I hadn't known a bit ago where I was going to go, or really, what I was going to do, but now I did. I knew just where to find what I was looking for, at least in terms of a place to stay. It was but four blocks from my shop at the studio; it was called the Coronado: my new place was a fourth floor three bedroom that was more than tastefully furnished. It was a bit pricey, but what the hey, I did make the big bucks.
I'd picked up a bottle Old Overholt at the liquor outlet near our house on my way to the apartment building. I liked rye better than bourbon when I could get it; it was hotter than bourbon and maybe a tad less sweet. At any rate it, Old-O, was my friend. I sipped it now as I looked out at the city lights spread out before me. I wondered what she was doing, who she was calling. It was going to be a busy next few days; I was sure of that. Tomorrow? Tomorrow I would have to be doing some thinking, planning. Oh yeah. But tonight, tonight I would be kicking back and brooding, maybe feeling a little bit sorry for myself. And—getting blasted. Hell, I was entitled.
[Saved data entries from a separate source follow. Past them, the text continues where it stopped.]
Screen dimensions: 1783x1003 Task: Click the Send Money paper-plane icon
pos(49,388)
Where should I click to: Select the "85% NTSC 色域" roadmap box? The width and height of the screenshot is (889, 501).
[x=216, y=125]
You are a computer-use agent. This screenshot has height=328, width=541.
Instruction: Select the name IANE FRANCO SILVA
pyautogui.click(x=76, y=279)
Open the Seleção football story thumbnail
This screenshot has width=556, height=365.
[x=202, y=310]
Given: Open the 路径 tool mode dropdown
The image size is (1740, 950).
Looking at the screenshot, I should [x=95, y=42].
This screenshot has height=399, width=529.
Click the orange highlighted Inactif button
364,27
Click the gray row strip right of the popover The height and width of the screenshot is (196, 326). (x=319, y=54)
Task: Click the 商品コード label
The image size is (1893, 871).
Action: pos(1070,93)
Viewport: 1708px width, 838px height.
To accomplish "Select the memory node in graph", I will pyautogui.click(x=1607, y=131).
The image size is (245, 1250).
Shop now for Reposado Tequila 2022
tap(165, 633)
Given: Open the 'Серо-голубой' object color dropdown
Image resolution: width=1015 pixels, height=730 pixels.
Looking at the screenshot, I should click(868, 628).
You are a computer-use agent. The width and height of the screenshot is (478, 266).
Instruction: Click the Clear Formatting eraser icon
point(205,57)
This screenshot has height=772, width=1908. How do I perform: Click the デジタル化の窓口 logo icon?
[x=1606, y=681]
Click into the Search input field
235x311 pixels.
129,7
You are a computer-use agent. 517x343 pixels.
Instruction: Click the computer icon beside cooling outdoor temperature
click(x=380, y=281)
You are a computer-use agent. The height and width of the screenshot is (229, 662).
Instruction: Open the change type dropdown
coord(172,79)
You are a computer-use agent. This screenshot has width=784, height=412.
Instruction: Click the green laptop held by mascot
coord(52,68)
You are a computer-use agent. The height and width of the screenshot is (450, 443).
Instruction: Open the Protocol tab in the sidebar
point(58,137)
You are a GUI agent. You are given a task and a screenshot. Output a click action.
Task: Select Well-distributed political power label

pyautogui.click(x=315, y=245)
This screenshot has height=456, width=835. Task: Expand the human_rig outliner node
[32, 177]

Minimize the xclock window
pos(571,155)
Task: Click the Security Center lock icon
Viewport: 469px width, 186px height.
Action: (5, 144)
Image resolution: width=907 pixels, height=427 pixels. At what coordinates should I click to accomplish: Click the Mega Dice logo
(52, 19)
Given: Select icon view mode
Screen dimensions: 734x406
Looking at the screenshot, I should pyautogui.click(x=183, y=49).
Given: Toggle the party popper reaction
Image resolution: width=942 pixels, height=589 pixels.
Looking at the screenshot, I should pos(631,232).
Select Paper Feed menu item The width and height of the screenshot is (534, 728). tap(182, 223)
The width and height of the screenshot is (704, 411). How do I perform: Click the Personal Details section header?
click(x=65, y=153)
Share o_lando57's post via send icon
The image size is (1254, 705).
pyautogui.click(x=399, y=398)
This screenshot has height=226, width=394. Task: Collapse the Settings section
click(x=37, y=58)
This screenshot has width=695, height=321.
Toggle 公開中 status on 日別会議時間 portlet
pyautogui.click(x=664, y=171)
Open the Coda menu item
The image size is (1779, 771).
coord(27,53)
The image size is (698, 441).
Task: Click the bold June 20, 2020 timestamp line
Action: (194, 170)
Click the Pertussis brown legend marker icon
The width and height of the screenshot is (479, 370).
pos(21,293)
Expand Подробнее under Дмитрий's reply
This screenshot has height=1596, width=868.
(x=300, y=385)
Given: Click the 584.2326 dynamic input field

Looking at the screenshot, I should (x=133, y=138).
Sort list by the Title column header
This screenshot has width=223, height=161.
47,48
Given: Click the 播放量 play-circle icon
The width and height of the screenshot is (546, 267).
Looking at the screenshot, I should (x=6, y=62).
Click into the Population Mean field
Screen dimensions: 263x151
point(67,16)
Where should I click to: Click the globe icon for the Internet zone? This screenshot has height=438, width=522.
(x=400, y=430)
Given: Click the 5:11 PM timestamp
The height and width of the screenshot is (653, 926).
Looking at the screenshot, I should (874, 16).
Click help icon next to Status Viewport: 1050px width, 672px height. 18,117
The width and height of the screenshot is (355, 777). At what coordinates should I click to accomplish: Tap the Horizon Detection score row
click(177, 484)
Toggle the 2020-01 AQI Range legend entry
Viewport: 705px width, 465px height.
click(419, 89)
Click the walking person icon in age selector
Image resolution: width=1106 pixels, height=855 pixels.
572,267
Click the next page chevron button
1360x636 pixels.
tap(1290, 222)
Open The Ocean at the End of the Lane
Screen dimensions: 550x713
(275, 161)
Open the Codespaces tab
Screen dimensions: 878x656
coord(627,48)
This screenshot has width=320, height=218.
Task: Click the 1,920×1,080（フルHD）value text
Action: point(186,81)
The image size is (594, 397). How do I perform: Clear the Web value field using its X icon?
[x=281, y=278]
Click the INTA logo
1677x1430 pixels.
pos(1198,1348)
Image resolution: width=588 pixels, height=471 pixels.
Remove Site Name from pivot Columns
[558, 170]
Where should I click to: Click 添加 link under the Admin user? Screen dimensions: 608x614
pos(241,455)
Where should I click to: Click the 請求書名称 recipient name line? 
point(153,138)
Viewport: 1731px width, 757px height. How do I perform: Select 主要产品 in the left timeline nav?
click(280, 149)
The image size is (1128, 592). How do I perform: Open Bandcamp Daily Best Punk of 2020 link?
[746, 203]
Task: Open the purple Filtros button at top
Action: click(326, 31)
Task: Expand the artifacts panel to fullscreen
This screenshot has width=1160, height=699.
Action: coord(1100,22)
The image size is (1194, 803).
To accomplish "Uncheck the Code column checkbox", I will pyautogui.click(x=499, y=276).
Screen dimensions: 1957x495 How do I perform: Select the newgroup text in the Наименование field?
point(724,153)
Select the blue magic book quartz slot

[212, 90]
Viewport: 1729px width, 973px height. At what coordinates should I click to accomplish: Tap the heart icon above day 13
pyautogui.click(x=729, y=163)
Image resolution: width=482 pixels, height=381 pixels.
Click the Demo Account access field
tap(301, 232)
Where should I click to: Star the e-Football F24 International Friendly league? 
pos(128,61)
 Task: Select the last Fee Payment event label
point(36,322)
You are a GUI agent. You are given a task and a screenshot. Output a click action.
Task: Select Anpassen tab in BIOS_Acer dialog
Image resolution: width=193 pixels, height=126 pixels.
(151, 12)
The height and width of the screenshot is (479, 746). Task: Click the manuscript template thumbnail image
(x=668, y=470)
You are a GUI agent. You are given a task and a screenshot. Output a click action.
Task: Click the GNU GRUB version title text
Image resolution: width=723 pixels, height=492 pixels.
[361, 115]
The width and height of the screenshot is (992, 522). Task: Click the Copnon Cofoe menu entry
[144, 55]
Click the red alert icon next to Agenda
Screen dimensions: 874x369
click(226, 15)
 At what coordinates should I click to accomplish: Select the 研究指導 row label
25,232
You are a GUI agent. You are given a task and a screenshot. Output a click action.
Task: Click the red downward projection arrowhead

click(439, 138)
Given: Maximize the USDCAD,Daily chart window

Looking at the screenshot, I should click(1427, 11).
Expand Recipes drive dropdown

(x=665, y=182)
"Yeah, yeah, I know. And, you were right, but we were in a hurry. Billy had an appointment or something. He told me..." started Emilie.
"Yes, he had an appointment all right—with Jessica hardass McCoy," said Mavis.
"You're kidding me!" said Emilie.
"Nope. Anyway, whaddya gonna do about Oliver?"
"I don't know. I don't even know where he is, and his cell is turned off," said Emilie. "But to answer your question more directly, find somebody he can get revenge with. You could have been a bit more helpful there, Mavis! I mean would it have killed you?"
.... There is more of this story ...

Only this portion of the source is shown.